When I was young, I read a book from my local library: Guadalcanal Diary, by Richard Tregaskis. It covers just a few weeks, August to September, 1942. It was published in 1943, so it's tone prob has to be taken with the proverbial grain of salt. Even so, it is still in print, and still read by the military. That book is one of the "Landmark Books" series, published by Random House in the 'fifties and 'sixties; Bennet Cerf was the series editor. The authors he chose (or dragooned into it) wrote some cracking non-fiction, perfect to capture the imagination of young history buffs. C.S. Forester on the Barbary pirates, Sterling North on Abe Lincoln, and John Gunther on Alexander the Great, to name a few. These books showed me what good writing was, and that history, contrary to some of my classmates opinions, was not boring stuff. Later on, the series was expanded to 'World Landmarks', with books on Genghis Khan, etc. They are still available; I see they are big amongst homeschoolers.

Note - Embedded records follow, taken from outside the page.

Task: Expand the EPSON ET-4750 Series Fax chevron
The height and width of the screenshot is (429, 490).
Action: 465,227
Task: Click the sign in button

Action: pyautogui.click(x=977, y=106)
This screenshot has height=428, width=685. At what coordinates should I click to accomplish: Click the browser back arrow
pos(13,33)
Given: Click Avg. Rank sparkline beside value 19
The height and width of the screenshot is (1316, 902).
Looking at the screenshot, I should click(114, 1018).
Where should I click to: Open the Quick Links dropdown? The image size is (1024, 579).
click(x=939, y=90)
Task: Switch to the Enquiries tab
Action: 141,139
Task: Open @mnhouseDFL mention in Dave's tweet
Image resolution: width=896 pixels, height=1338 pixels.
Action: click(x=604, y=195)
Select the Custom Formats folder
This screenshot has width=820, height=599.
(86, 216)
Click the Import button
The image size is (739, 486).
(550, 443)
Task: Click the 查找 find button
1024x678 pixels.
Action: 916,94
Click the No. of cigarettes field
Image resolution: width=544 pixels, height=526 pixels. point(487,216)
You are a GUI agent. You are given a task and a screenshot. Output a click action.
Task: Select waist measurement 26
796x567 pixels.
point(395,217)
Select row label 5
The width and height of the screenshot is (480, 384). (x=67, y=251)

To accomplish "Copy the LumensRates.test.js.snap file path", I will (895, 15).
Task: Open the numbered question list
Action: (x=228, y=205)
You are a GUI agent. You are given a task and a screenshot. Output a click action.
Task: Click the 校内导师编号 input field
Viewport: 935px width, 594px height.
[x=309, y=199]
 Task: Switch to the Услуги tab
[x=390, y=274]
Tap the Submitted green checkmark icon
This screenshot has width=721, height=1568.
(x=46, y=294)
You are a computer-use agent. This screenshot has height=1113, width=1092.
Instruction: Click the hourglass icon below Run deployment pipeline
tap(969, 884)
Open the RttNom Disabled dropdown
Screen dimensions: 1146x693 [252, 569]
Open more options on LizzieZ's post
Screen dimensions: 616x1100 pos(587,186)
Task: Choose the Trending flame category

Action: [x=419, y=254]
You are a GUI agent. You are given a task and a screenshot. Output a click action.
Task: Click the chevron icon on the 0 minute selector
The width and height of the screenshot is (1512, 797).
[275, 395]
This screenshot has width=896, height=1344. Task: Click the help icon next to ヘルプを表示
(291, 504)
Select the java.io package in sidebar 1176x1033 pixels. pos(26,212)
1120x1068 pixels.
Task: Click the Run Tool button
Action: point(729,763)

An entry on a website which sells the books tells us The Pharaohs of Ancient Egypt "dips briefly into some evolutionary babbling but recovers nicely". O, homeschooling is another screed altogether....
My employer bought, back when we could buy books, Richard B. Frank's Guadalcanal:The Definitive Account of the Landmark Battle. It is an 800 pp doorstop, though it reads quickly and is very well written. I read it years ago."Definitive" is not a hyperbolic adjective. Frank includes everyone, from the brass out on the ships to Marine riflemen ( The US Army did not get there until later in the campaign.) on the line. I took two impressions from those 800 pages. The Japanese were not the sole enemy: the landscape was also deadly. Guadalcanal is not Bali Hai. It was a fetid hellhole, full of tropical diseases our medicos had never heard of, even with the experience in the Philippines back in the '90s and Panama in the 'oughts. Shoot, there were salt water crocs which would eat the unwary. Then there was the American attitude which never fails to get us in trouble. "These Japs might be big stuff in their co-prosperity sphere, we can handle these monkeys, no problem." The Marines had horrible casualty rates. Combat casualties were just the beginning. Malaria, fevers, and other tropical maladies felled a disproportionate number; the doctors might as well have been shaking rattles and uttering incantations, they had few clues to what was going on. A cut could be fatal. Marines went insane out there in the jungle. The Corps had grabbed Marines where they could, even bringing in surviving "China Marines", who had had servants. The majority, wherever they came from, were strangers to adverse conditions. Some who survived the 'canal were shipped back stateside, re-habbed, and formed the cadres to instruct new 'boots' on life in the jungle. They scared the bejesus outta those kids who were to fight across the Pacific, and guess what? There were more statistically 'normal' psychological casualty rates, not the spike seen early on. Why? Because they were toldthis is the way it is; they went in expecting it to be bad.